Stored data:
+++
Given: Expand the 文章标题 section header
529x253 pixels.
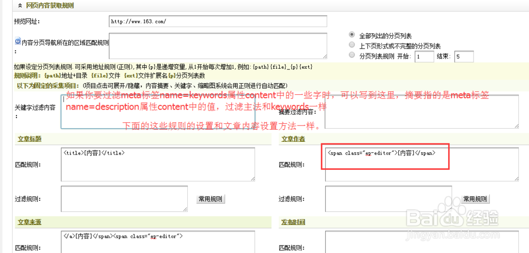Looking at the screenshot, I should (x=29, y=139).
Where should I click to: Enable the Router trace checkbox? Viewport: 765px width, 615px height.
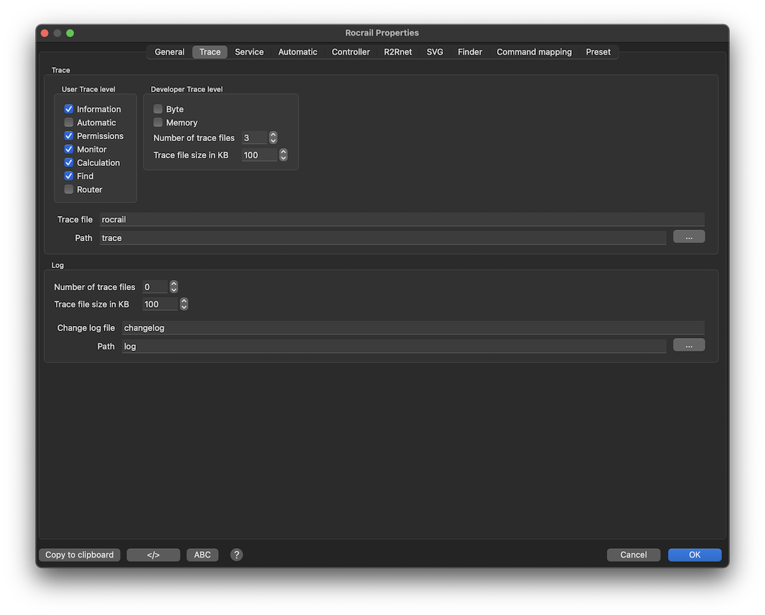69,189
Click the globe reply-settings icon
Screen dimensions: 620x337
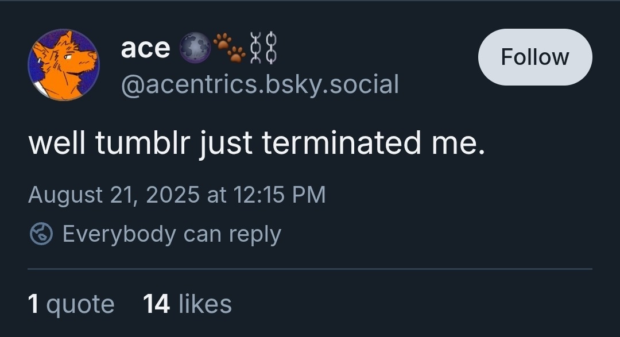coord(41,234)
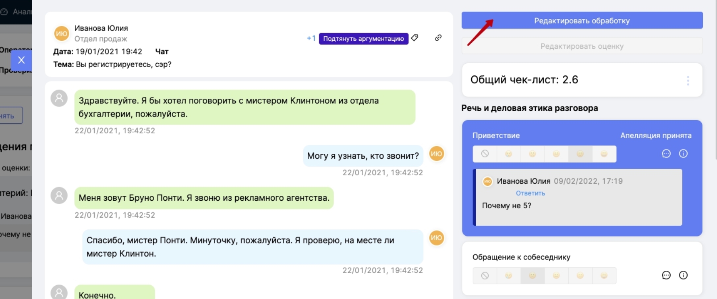Expand the +1 additional tags indicator
Screen dimensions: 717x299
tap(311, 38)
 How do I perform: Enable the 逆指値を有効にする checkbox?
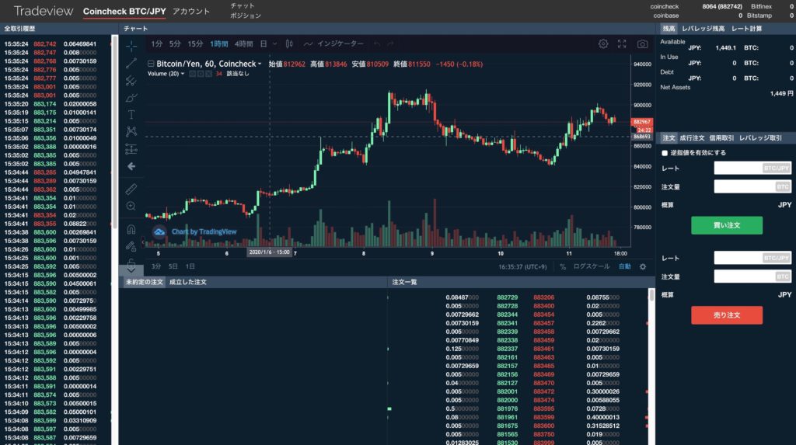tap(664, 153)
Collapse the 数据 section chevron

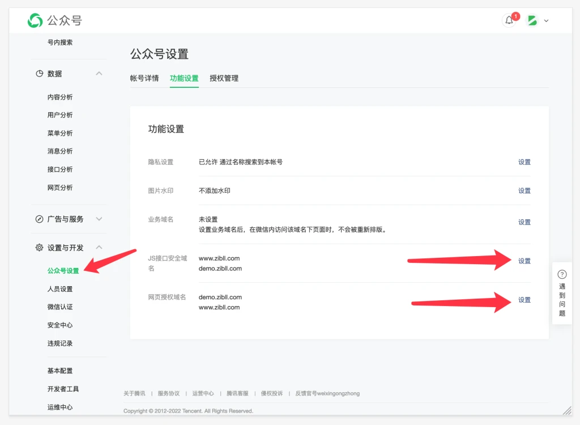99,74
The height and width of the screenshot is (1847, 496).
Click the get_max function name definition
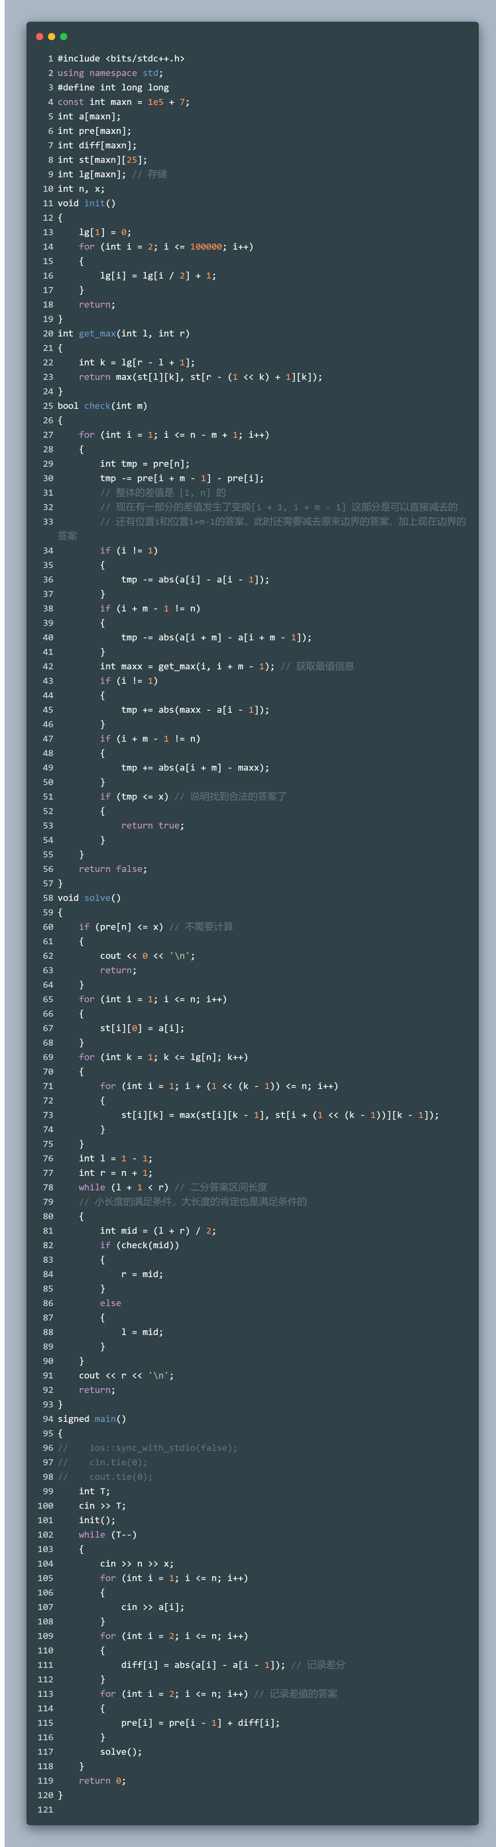[x=97, y=333]
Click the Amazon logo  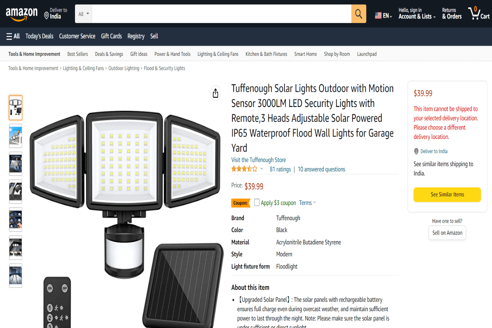click(22, 14)
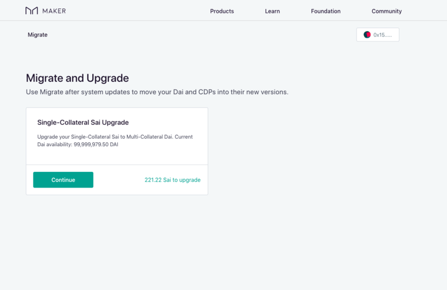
+++
- _Work order_:
Reproduce only the lines of the records from the start up to and including the line that holds "The height and"; do not carry over any picture.

- _Task response_:
Given: Expand the 文章标题 section header
529x253 pixels.
Looking at the screenshot, I should (x=29, y=139).
Where should I click to: Enable the Router trace checkbox? Viewport: 765px width, 615px height.
69,189
Click the globe reply-settings icon
Screen dimensions: 620x337
coord(41,234)
Expand the +1 additional tags indicator
Screen dimensions: 717x299
tap(311, 38)
 How do I perform: Enable the 逆指値を有効にする checkbox?
tap(664, 153)
Collapse the 数据 section chevron

99,74
The height and width of the screenshot is (1847, 496).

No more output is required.